One of the most intense and interesting disputes in the world of industrial property and in particular of patents is that between the institutions and inventors of the gene editing technology known as CRISPR (Clustered Regularly Interspaced Short Palindromic Repeats).
Thus, the University of California, the Broad Institute of MIT and Harvard have been engaged for years in disputes over the exclusive rights of this technology that is defining the new frontier of biomedicine, whose potential market is estimated at up to 6 trillion dollars in 2022
The first of the battles for the industrial property of this technology was won by the Broad Institute early last year. Following a complaint by the University of California against the Broad Institute, the United States Patent Office ruled that the Broad Institute’s patents on the application of CRISPR to a cellular environment were not so obvious.

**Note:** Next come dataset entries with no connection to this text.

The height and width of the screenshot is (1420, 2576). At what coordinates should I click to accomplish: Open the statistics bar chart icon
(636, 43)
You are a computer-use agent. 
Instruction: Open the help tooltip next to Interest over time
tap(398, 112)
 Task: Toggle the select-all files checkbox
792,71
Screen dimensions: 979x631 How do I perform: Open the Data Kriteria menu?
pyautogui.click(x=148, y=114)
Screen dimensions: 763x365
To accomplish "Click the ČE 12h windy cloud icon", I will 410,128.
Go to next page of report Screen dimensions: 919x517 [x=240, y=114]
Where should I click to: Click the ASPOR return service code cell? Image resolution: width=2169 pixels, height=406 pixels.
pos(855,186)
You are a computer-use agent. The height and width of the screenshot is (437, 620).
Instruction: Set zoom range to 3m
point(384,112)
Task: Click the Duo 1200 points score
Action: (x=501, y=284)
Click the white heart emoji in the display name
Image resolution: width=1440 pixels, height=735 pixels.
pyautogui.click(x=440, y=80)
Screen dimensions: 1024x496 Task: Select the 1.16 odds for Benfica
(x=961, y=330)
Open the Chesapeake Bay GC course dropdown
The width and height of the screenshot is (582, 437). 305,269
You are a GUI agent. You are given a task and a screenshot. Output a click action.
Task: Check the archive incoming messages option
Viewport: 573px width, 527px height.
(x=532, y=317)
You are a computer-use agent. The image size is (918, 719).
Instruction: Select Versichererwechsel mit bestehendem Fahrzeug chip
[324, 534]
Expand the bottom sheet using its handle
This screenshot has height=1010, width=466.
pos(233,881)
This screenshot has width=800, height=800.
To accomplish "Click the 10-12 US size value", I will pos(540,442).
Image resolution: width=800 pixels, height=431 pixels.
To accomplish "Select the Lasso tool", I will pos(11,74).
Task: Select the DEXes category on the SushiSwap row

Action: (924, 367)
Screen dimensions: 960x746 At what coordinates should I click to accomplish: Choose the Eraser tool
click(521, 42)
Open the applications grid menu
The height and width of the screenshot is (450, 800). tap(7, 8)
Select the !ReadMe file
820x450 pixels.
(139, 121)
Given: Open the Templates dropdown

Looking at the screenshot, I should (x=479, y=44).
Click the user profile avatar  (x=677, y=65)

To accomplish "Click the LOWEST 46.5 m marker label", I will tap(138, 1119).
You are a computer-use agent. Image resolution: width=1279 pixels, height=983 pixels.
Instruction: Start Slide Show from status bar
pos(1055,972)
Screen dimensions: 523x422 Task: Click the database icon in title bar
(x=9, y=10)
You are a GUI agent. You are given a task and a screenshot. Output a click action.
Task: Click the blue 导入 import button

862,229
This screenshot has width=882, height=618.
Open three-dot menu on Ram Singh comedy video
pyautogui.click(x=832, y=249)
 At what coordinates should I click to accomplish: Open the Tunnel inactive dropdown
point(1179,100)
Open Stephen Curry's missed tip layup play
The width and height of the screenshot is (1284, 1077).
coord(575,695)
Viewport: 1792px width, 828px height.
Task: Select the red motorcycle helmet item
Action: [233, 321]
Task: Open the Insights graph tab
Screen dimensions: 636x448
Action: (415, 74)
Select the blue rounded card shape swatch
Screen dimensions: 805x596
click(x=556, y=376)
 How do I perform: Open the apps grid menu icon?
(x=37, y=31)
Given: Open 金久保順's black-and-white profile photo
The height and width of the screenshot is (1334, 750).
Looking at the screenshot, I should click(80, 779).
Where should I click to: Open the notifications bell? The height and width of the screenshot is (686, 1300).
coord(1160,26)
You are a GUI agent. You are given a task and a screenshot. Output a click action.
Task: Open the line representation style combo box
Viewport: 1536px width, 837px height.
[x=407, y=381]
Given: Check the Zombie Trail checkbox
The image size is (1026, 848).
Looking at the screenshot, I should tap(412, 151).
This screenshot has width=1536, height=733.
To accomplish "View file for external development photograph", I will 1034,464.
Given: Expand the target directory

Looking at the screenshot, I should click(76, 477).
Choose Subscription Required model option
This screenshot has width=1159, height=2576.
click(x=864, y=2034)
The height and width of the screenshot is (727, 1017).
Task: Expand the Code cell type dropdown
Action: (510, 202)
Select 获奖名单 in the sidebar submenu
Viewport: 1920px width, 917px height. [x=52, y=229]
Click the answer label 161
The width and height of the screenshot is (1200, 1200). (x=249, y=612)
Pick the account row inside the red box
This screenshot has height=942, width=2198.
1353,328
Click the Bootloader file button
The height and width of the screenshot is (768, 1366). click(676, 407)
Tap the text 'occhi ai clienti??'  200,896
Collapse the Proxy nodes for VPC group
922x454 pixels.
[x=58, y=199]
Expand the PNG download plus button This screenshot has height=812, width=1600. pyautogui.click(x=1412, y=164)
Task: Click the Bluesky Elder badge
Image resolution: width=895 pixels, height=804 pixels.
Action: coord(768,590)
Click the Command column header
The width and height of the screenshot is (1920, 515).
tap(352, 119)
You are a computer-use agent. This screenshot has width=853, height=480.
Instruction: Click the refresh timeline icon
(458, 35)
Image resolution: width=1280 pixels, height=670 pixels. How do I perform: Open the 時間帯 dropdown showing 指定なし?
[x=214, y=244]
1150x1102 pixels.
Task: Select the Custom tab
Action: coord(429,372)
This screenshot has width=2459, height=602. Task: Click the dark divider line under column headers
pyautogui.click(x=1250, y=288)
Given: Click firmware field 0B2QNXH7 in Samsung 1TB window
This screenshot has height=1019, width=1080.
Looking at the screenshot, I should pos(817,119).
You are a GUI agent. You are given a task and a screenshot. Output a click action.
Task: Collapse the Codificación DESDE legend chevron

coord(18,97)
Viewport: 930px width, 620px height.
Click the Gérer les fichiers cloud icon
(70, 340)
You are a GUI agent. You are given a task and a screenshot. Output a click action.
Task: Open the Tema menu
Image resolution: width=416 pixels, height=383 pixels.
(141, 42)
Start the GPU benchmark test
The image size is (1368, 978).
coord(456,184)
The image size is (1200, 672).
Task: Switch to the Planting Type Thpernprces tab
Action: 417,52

The dispute has its ramifications in Europe where recently the European Patent Office has denied a series of patents to the Broad Institute due to a formal error (they omitted one of the inventors in the PCT extensions of several of their American priority patents). This has not allowed the EPO to enter into the merits of the matter and properly assess the concurrence of the patentability requirements of the Broad Institute’s developments who have already confirmed that will appeal the decision.
In addition to the tough competition between the two North American institutions for monopolizing the foundational developments of CRISPR, the great challenge of the arrival to the market of this revolutionary technology will be the need to identify and adequately understand the whole framework of patents, with their respective owners and technologies. , which can condition the obtaining of licenses to third parties for the development of future applications in animals, humans, agriculture, etc.
So far, more than 4,000 patent applications related to this technology have been identified and in many cases their owners must obtain authorization from the University of California and the Broad Institute to exploit their inventions. This is the case of companies such as Du Pont or Novartis. Even MPEG LA, the entity that manages the pool of patents related to the MPEG-2 video compressor, is already organizing another pool of CRISPR technologies, which already has the participation of the Broad Institute, to facilitate the complex issue of its licenses.